We Might Finally Figure Out What the Hell Makes Fast Radio Bursts
The origin and nature of Fast Radio Bursts (FRBs) are one of the biggest mysteries in space science. These high-intensity radio signals are zipping through the cosmos at ultra-fast speeds. Since they only last a few miliseconds, they’ve been extraordinarily difficult to characterize. At long last, astronomers have pinpointed the location in the sky of an FRB, providing a way to determine the distance and hometown galaxy of these strange signals.
Although an explanation of an extraterrestrial origin would be a more exciting prospect, it turns out in this case the FRB in question — of which we have now found 18 since 2007 — comes from a dwarf galaxy three billion light-years away from Earth.
This particular FRB is more unique than the rest. Discovered in November 2012 and dubbed FRB 121102, it’s recurred several times — stoking the notion that whatever was producing it was operating on a recurring cycle.
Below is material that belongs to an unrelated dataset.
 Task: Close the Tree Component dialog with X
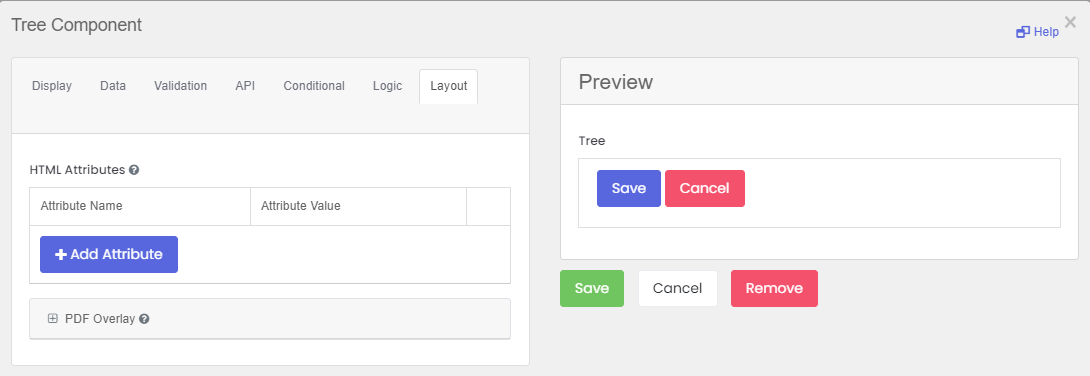click(x=1070, y=22)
That’s why many people were hopeful this was a sign that aliens were trying to communicate with us, although the scientific community suspected there was some celestial phenomena that was simply pushing these signals out again and again — like a supernova or strange pulsar.
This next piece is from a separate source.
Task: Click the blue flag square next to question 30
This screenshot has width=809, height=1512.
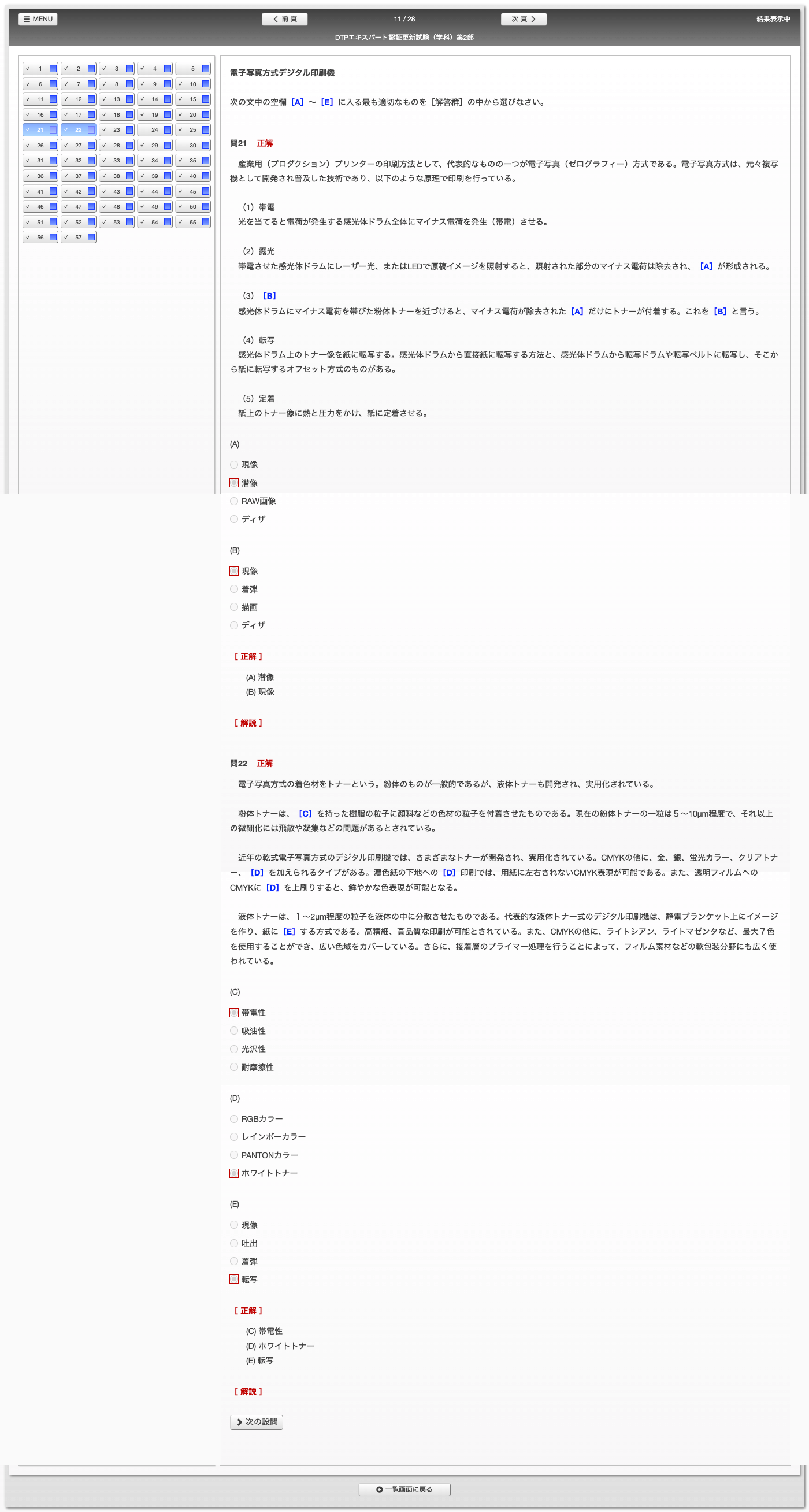Action: pyautogui.click(x=205, y=145)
The National Science Foundation’s Karl G. Jansky Very Large Array, capable of precisely marking an object’s location in the sky, detected nine separate bursts from FRB 121102 in just about 83 hours of observing time during a six-month span in 2016. With the VLA data having pinpointed a precise location in the sky, the scientists then turned to the Gemini North telescope in Hawaii to figure out what sort of object was in that location. As it turns out, a faint dwarf galaxy was host to the FRB emissions.
After that, other researchers working with the European VLBI Network, the William E. Gordon Telescope at the Arecibo Observatory in Puerto Rico, and the NSF’s Very Long Baseline array, worked together to pull out even more precise data.
As a result, we now know the FRBs and their source are less than 100 light-years apart from one-another. That’s still a huge distance of course, but in terms of the universe, it’s a stone’s throw away.
“We think that the bursts and the continuous source are likely to be either the same object or that they are somehow physically associated with each other,” said Benito Marcote from the Joint Institute for VLBI ERIC in Dwingeloo, Netherlands, in a press release.
So far, the researchers have narrowed the top culprits of FRB production to neutron stars, highly-magnetic magnetars surrounded by material ejected from a supernova or a pulsar, or a galaxy nucleus with radio emissions streaming off material hanging around a supermassive black hole.
Any of those explanations sound dope, but there’s a word of caution the researchers impart: these new results (published in Nature and also in companion papers in the Astrophysical Journal Letters) was only possible because FRB 121102 is repeating. Scientists have yet to detect another FRB that repeats like this — and for that reason, FRB 121102 may be physically different from the others. We may have simply found a phenomenon with a phenomenon — still cool, but an extreme outlier.
Nevertheless, the findings will persuade the astronomy community to pay more attention to dwarf galaxies as a whole, which seem to be more energetic than we initially predicted.